*** Source document
In a similar story to President Obama’s executive orders on illegal immigration, Virginia Governor Terry McAuliffe’s executive orders granting voting rights to over 200,000 convicted felons was deemed unconstitutional by the Virginia Supreme Court. Not surprising that Gov. McAuliffe would take a page out of Obama’s playbook given that he’s been a Democrat insider since his days as a bundler for Bill Clinton.
In a typical response, McAuliffe said he planned to fast track the applications of over 13,000 felons that have already applied to vote. So, in light of the court’s decision, McAuliffe’s reaction is to disobey the court and give rights to felons anyway. Sound familiar? It should since Obama’s DOJ lawyers systematically deceived lower courts about the Administration’s conduct regarding the renewal of DACA three-year deferrals.
******
## Exercise set
(A) Reproduce the commentary on McAuliffe's executive orders between "In a typical" and "DACA three-year deferrals.", inclusive.
(B) Answer these questions from the commentary on McAuliffe's executive orders:
(i) How many convicted felons did the executive orders grant voting rights to?
(ii) Which court deemed the orders unconstitutional?
(iii) How many felons who had already applied to vote did McAuliffe plan to fast track?
The items after this point are separate from the commentary on McAuliffe's executive orders.
*** Provided material
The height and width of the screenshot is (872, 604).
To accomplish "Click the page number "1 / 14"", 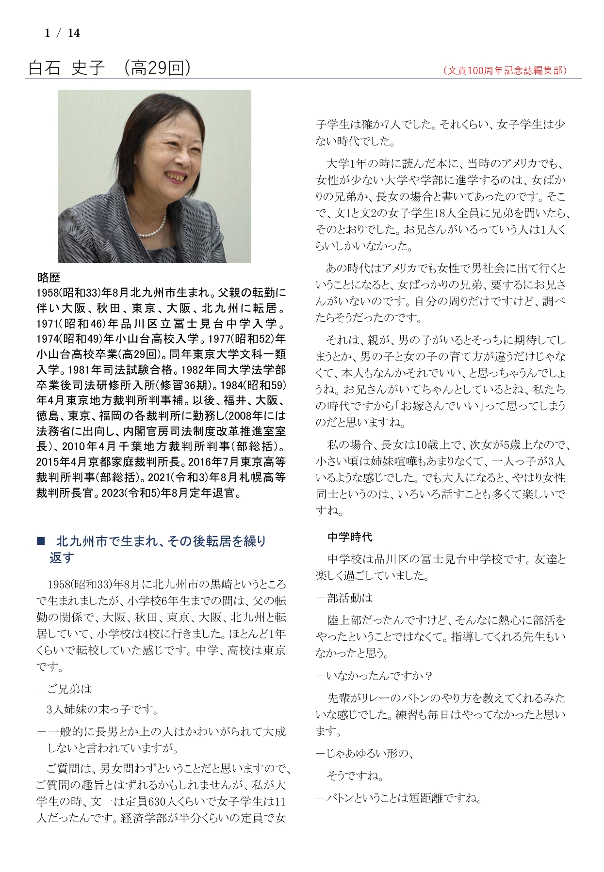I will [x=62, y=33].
******
*** Provided material
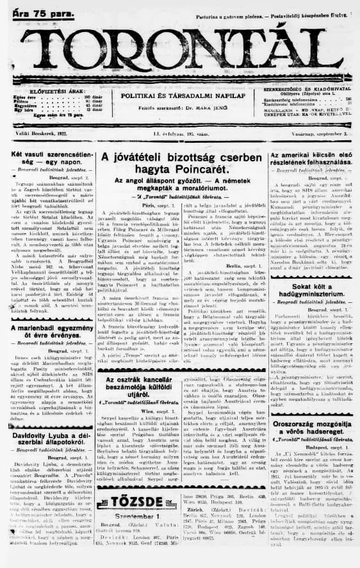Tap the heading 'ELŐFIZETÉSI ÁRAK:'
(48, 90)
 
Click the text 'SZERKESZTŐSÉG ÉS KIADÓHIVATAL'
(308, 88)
******
## Task-by-task solutions
(A)
In a typical response, McAuliffe said he planned to fast track the applications of over 13,000 felons that have already applied to vote. So, in light of the court’s decision, McAuliffe’s reaction is to disobey the court and give rights to felons anyway. Sound familiar? It should since Obama’s DOJ lawyers systematically deceived lower courts about the Administration’s conduct regarding the renewal of DACA three-year deferrals.

(B)
(i) Over 200,000.
(ii) The Virginia Supreme Court.
(iii) Over 13,000.